Depuis l’apparition de Match.com en 1995, les sites de rencontre ont grandi en popularité et sont aujourd’hui pour un grand nombre de personnes le moyen le plus efficace d’entrer en contact avec de nouveaux partenaires romantiques potentiels1. En cette saison de l’amour, il peut être tentant d’utiliser les applications de rencontre afin de trouver votre prochaine conquête amoureuse : cependant, il ne faut pas sous-estimer les effets nocifs que peuvent avoir ces applications sur notre santé mentale. Dans le cadre de cet article, je me concentrerai particulièrement sur le concept de l’image corporelle, ainsi que sur les théories et les recherches empiriques qui tentent d’expliquer les effets d’une utilisation problématique des sites de rencontre sur l’image corporelle des jeunes femmes.

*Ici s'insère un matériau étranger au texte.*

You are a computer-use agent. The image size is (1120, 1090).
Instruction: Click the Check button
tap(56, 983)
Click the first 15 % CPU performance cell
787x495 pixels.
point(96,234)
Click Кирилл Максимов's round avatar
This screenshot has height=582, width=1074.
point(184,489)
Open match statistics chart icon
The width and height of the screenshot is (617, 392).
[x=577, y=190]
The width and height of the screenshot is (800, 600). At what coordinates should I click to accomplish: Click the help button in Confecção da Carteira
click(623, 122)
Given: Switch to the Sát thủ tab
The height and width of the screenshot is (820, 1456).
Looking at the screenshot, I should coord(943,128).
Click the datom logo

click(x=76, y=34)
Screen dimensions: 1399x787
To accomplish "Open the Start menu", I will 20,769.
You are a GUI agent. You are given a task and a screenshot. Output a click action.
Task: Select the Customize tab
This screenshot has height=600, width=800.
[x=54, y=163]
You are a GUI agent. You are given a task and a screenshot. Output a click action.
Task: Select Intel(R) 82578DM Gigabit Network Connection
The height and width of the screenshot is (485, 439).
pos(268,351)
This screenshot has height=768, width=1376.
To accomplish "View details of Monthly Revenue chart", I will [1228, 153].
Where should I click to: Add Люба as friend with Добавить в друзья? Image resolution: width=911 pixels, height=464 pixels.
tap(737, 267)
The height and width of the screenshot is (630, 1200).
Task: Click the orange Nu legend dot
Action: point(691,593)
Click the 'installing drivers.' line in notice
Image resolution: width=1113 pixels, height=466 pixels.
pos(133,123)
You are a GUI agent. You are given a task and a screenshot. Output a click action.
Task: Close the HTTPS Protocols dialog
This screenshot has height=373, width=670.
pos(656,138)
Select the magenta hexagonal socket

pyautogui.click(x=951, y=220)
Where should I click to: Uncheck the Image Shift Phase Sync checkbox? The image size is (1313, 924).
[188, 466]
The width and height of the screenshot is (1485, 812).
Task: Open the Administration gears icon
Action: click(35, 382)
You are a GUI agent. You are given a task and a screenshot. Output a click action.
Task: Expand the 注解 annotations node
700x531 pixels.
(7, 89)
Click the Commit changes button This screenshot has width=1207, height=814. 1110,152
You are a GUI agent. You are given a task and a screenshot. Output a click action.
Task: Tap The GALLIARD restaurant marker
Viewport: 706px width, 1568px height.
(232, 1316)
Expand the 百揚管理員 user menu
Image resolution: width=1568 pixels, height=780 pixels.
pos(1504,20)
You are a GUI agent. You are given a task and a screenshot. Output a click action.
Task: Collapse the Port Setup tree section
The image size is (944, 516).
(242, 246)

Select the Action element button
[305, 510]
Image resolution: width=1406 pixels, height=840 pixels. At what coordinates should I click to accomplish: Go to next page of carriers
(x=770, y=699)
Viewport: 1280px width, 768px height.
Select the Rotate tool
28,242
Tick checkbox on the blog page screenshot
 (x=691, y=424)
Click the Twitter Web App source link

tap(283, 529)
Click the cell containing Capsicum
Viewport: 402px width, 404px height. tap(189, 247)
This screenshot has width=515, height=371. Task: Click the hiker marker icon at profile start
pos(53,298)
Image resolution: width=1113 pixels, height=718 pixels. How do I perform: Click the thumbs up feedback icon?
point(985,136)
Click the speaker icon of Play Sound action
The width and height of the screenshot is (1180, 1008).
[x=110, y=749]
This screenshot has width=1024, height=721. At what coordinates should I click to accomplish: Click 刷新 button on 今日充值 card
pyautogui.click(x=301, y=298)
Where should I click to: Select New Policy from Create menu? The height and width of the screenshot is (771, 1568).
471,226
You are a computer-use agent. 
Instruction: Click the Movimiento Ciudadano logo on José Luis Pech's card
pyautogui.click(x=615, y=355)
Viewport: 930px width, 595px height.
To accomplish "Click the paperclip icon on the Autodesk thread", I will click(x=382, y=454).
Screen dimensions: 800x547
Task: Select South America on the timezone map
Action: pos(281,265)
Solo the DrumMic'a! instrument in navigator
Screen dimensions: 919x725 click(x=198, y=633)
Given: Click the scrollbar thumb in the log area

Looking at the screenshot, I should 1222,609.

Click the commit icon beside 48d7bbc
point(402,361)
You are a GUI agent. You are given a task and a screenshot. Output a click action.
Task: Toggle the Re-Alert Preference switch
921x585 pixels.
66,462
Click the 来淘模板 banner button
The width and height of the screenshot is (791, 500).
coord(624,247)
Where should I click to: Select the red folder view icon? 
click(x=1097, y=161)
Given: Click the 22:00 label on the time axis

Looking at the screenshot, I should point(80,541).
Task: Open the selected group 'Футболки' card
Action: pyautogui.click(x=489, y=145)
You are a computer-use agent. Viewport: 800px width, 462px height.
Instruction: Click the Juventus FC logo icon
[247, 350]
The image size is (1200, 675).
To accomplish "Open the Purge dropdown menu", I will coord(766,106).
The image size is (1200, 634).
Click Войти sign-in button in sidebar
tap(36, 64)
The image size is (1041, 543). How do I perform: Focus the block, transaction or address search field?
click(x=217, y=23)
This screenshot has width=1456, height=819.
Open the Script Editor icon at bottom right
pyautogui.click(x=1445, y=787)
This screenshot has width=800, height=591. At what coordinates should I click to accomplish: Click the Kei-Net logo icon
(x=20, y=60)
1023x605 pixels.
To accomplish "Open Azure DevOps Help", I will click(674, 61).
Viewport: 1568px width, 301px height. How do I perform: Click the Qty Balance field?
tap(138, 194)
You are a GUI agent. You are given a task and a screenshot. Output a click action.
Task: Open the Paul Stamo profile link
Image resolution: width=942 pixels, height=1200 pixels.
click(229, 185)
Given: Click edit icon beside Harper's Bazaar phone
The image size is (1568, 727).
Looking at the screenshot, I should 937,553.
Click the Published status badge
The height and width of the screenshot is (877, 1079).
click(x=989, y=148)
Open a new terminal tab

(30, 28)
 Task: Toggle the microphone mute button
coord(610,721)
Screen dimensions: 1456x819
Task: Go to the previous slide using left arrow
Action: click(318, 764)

L’image corporelle et l’objectification. Le concept de l’image corporelle fait référence aux représentations mentales, perceptions, pensées et sentiments qui peuvent habiter une personne, en rapport avec son propre corps et son apparence physique2. L’image corporelle peut être positive ou négative : l’image corporelle positive fait référence à un sentiment de satisfaction à l’égard de son corps, tandis qu’une image corporelle négative fait allusion au fait de se sentir insatisfait par rapport à son apparence physique2. Plusieurs chercheurs ont tenté d’expliquer les effets des sites de rencontre sur l’image corporelle à l’aide de la théorie de l’objectification et de l’auto-objectification de Fredrickson et Roberts5. Celle-ci stipule que «  plusieurs femmes sont sexualisées et traitées comme des objets valorisés pour leur utilité par les autres » (Szymanski et collaborateurs, 2011, p. 7-8, traduction libre) dans la société. Effectivement, on peut parler d’objectification sexuelle lorsque le corps de la femme est séparé complètement de sa personne fondamentale, et qu’elle devient perçue par son environnement comme un objet dont le but premier est de satisfaire les désirs sexuels du genre masculin6. La théorie stipule également que l’objectification sexuelle se manifeste de deux manières : de manière directe, soit en relation avec des évènements vécus, ainsi que de manière indirecte, soit à travers l’internalisation par les femmes d’expériences d’objectification sexuelle, ce que l’on appelle l’auto-objectification5,6. L’article de Szymanski et collaborateurs (2011) mentionne également que l’objectification sexuelle est fortement associée à l’apparition de troubles mentaux qui affectent plus fréquemment les femmes que les hommes, tels que les troubles alimentaires et les dysfonctions sexuelles de toutes sortes. L’utilisation fréquente de sites de rencontre, où l’apparence physique joue un rôle primordial dans le choix de nouveaux partenaires romantiques, peut alors mener à des niveaux d’auto-objectification élevés pour les femmes, qui développent dès lors une vision plus critique de leur apparence physique, en plus de remettre en question leur valeur personnelle5.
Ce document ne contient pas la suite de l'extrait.